Ao verificar a antítese escuridão/claridade, não pude deixar de me reportar
ao brilhante texto de 1910, ―A Significação Antitética das Palavras
Primitivas‖, onde Freud vai relatar que os sonhos apresentam a bifididade
do inconsciente, isto é, os opostos se unem em uma e mesma coisa,
mostrando deste modo não haver contradição, lembrando sempre que ao
lado dos sons agudos da cantora lírica, dos estranhamentos de sons
retirados do violoncelo e piano, a performance termina ao som da batucada
de Aquarela do Brasil, com uma ―passista‖ francesa ensaiando passos de
samba. Também a palavra pode significar o contrário do apresentado (ex.
―não, não é minha mãe‖)... Diz Freud, ―os intérpretes dos sonhos da
antiguidade parecem ter feito uso mais extenso da noção de que uma coisa
num sonho pode significar seu oposto‖ (pág.141). O modo pelo qual os
sonhos tratam a categoria de contrários e contradições é bastante singular:
―Eles simplesmente o ignoram‖. O Não parece não existir no que se refere
aos sonhos. Eles mostram uma preferência particular para combinar os
contrários numa unidade como uma e mesma coisa.
Quando Tunga opta por apresentar seu Nosferatu à luz do dia, inclusive se
refere em seu discurso pré-performance, diante de uma imensa multidão, o
interesse que a luz sempre lhe despertou: na performance ―Tesouro
Nosferatu‖, diz o artista: ―quebrando um relógio, tentei descobrir o tempo;
aí me perguntaram: por que não fazer vidros? O que é o vidro?
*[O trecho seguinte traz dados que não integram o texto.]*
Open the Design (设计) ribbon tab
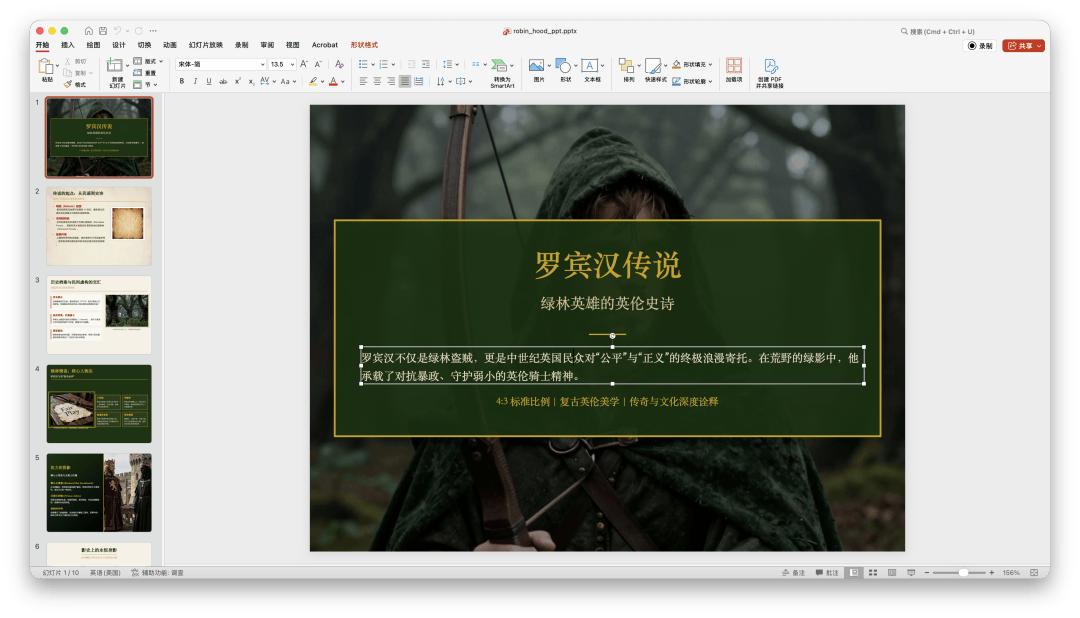 [x=119, y=44]
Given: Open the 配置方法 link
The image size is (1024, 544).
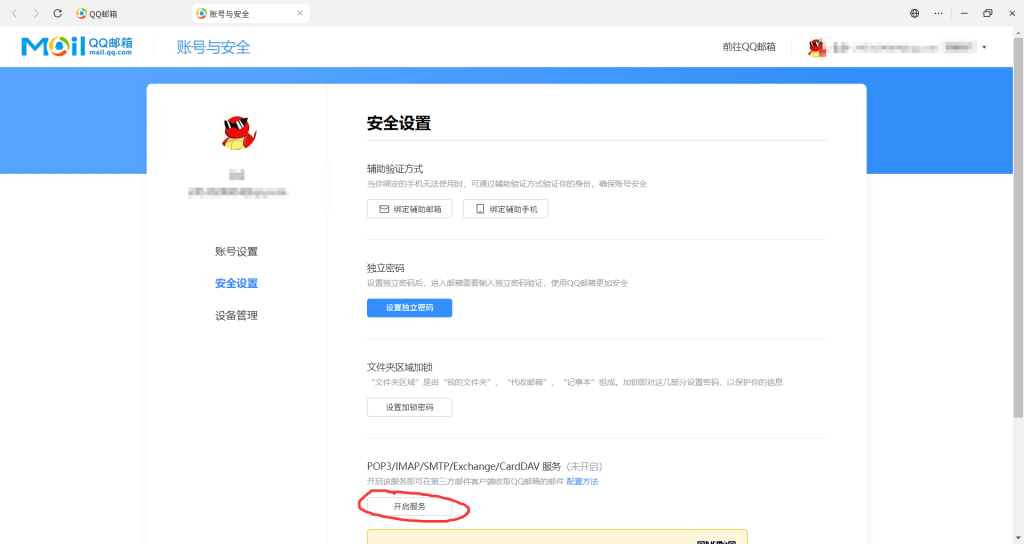Looking at the screenshot, I should click(x=582, y=482).
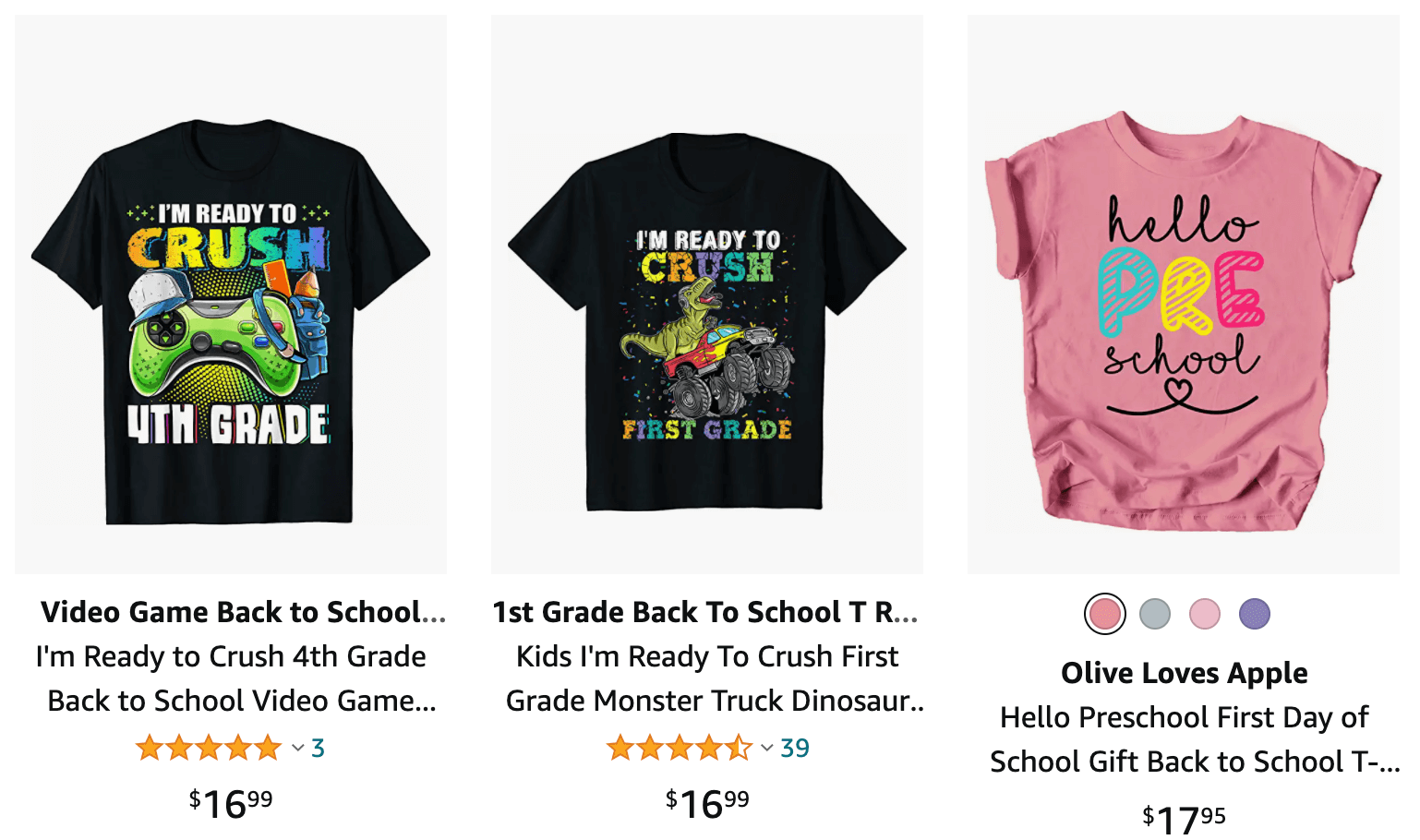
Task: Click the five-star rating on the 4th Grade shirt
Action: pyautogui.click(x=208, y=748)
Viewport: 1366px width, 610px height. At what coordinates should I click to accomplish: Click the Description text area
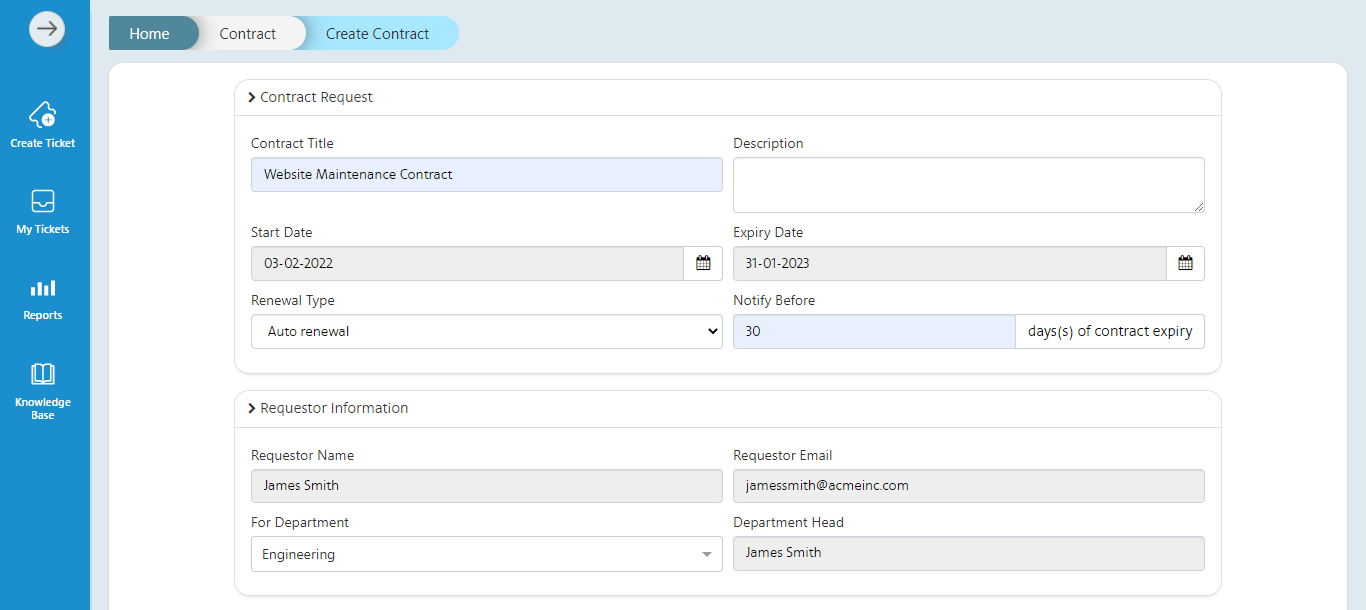(968, 185)
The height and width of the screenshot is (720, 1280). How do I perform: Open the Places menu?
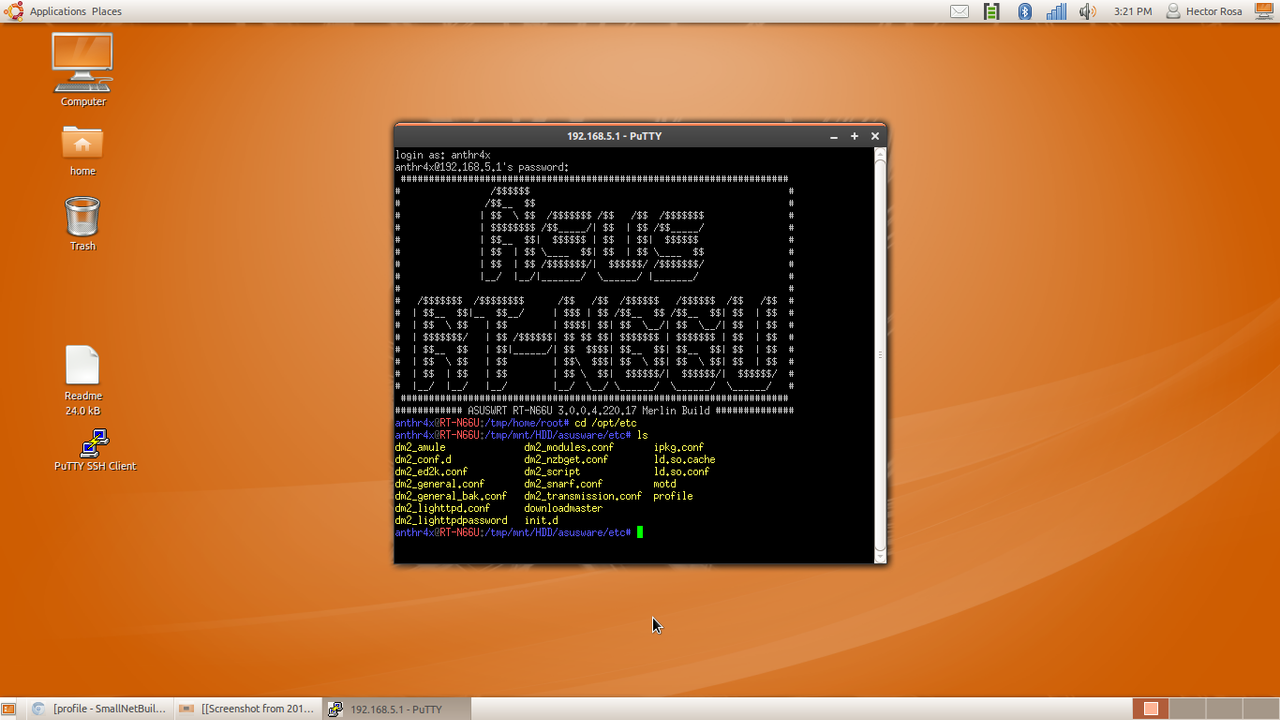tap(106, 11)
O vidro
talvez retenha um pouco de luz... Quebrando o vidro talvez consiga
compreender melhor a luz... a luz já foi quebrada inúmeras vezes na
física... Newton quebrou a luz no prisma de vidro... eu queria quebrar a luz
de outro jeito, tentar construir um outro espectro... espectro foto fóbico...
nunca gostei de luz... sou foto fóbico... a luz me faz mal... talvez
quebrando o vidro, me vingasse da luz‖.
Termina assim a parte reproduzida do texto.